If you’re struggling to grow in the event planning business and it’s time to learn about ways to make money as an NYC event planner, here’s what you should know:
Invoicing Your Client
There are many hours put into planning an event, and many event planners tend to omit billable hours from their invoice. You can offer a flat rate for each particular event type but you can also bill hourly rates for:
- The time it takes you to research various aspects of the event and source vendors for unique requests.
- Creating content for the event like newsletters, social media posts, and e-mail campaigns.
- Negotiating with vendors.
- Travel time and expenses related to preparation for the event.
- Calls made to organize the event.
- Tracking and documenting expenses to stay within budget.
- Shopping time for items pertaining to the event.
It’s vital that you account for the hours you worked outside of meeting with the client. It is assumed that we wave a magic wand all event preparations and promotions appear magically, but we all know that is in fact NOT the case. If you don’t bill your client for things like travel expenses, you will end up paying out-of-pocket which decreases your profit.

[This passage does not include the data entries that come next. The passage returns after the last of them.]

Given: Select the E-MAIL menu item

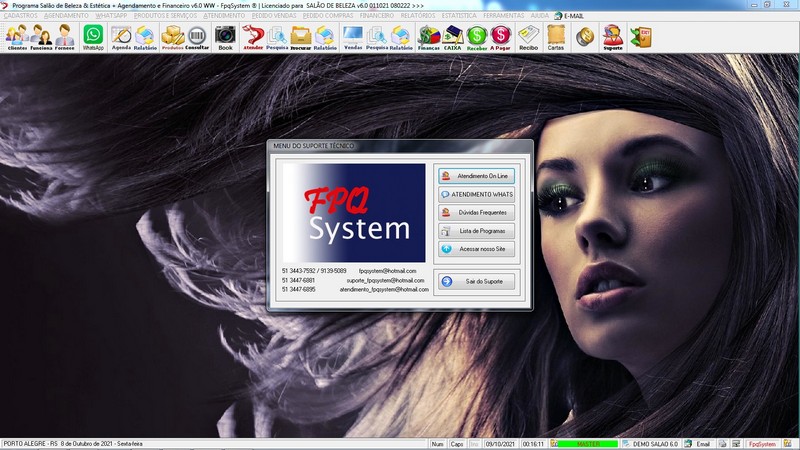Looking at the screenshot, I should [x=573, y=16].
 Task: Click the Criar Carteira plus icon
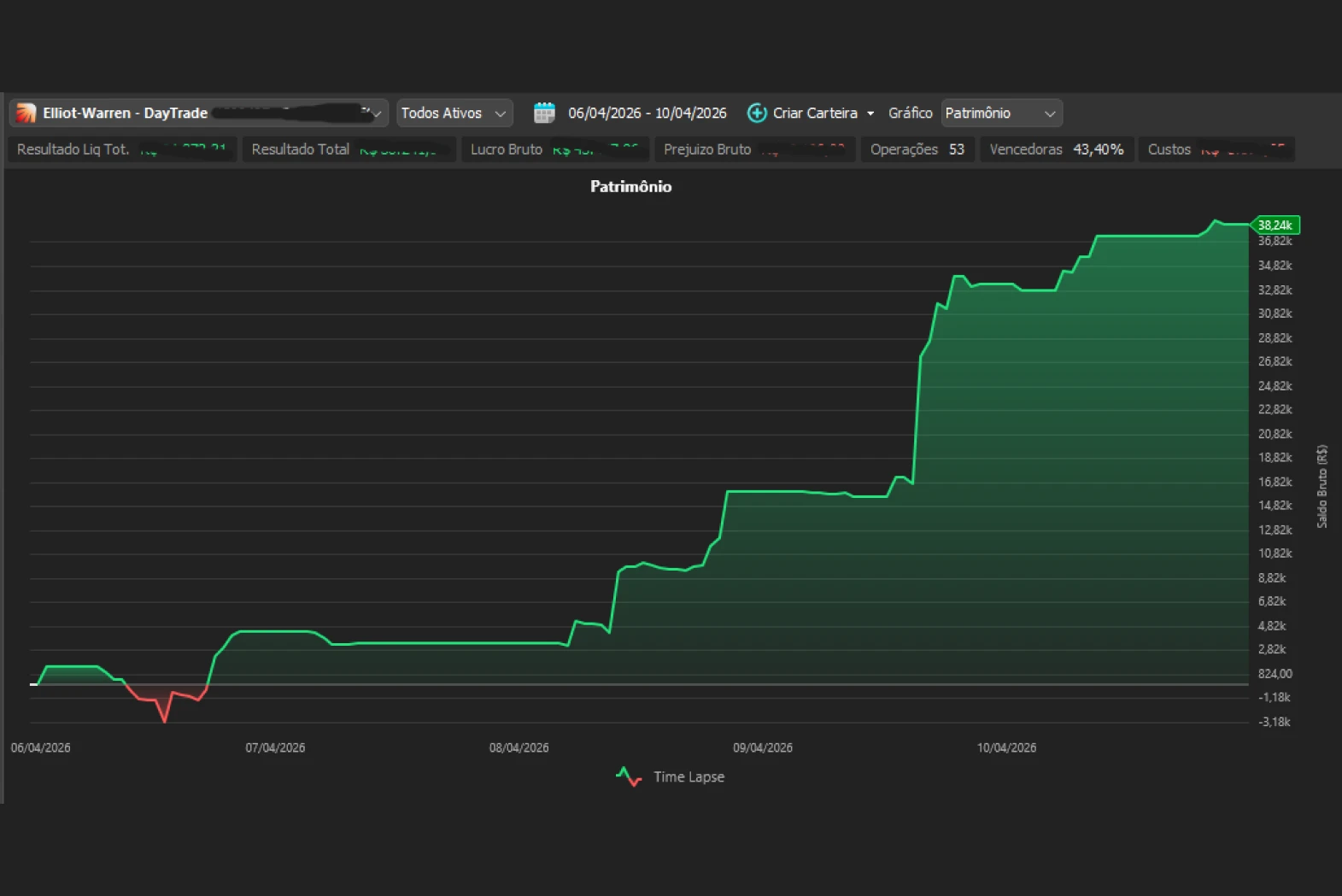(x=756, y=113)
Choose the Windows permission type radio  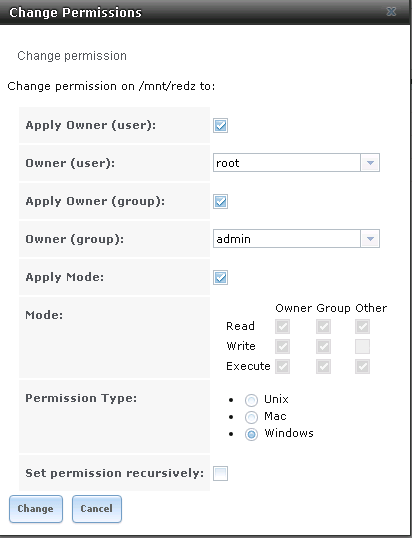point(251,434)
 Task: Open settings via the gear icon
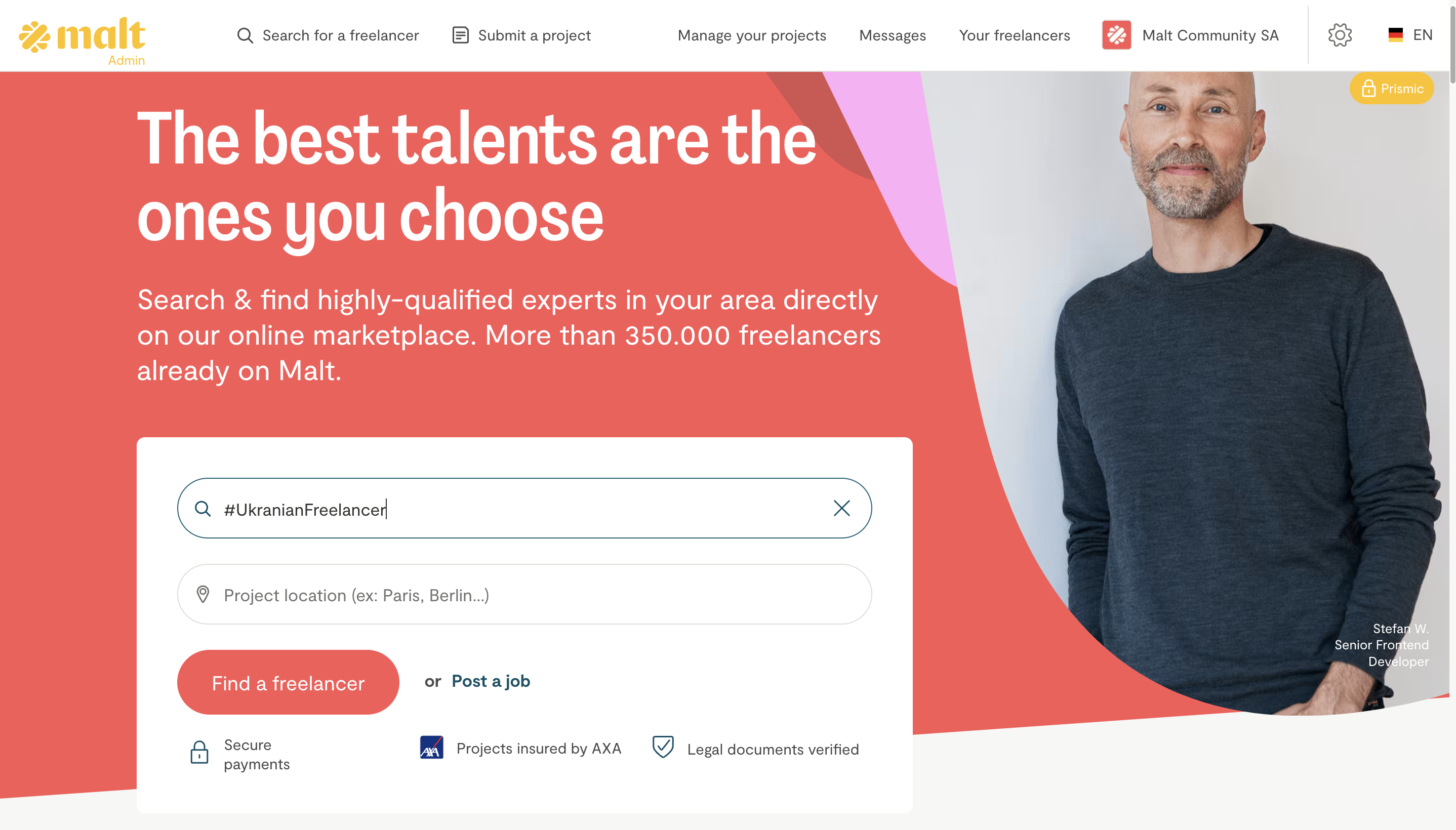click(x=1339, y=35)
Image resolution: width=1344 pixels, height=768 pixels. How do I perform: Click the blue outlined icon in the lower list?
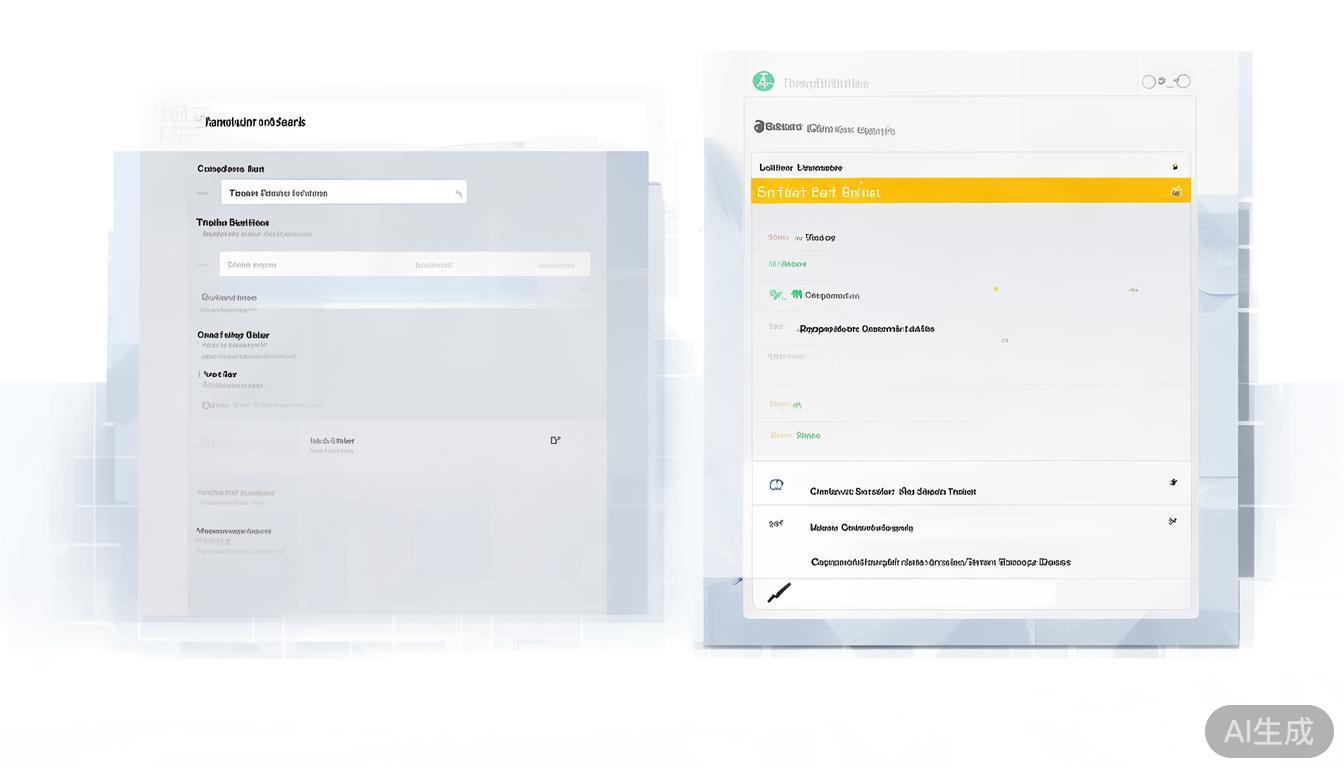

You should never feel embarrassed about how much you’re charging for your expertise or assume that you’re not experienced enough to charge more. You are billing them what you are worth and in return, a fantastic production will be delivered to show you are worth every penny. We are in the service business and our time has a price tag the same way products cost money.
ROI Works Both Ways in the Event Planning Business
Both corporate and social events have a benefit to the client, and yes, sometimes the benefit isn’t monetary, but there’s still some sort of return on their investment. If you’re hired to plan and manage a corporate event or charity event, chances are the client is due to earn or raise a considerable amount of money. Whether it’s from ticket sales, donations, or sponsorships, there is money on its way to them! Remember that when you’re creating your invoice so that the work you’re putting into helping them make money is considered.
Building Your Reputation
There is a lot of completion in the event planning business and word of mouth is the # 1 way to gain clients so always deliver perfection (as best as possible). Remember to keep your social media pages active and engaging so that you can become everyone’s favorite event planner. Offer event tips and tricks on your blog to attract a larger audience that may be “googling” party planning advice.
Once you’re hired, leave business cards at the event, so everyone knows who was in charge of the grand production. It’s never a bad idea to do an event or two pro bono each year because you may gain clientele from the guests. However, be strategic about it and analyze who the guests will be. Are they likely to hire an event planner for their next event?
Additional tip: Don’t be shy to reach out to other event professionals in NYC and see how you can collaborate with them for an upcoming event where you will be able to offer your help while marketing your business and ensuring your growth in the event planning business.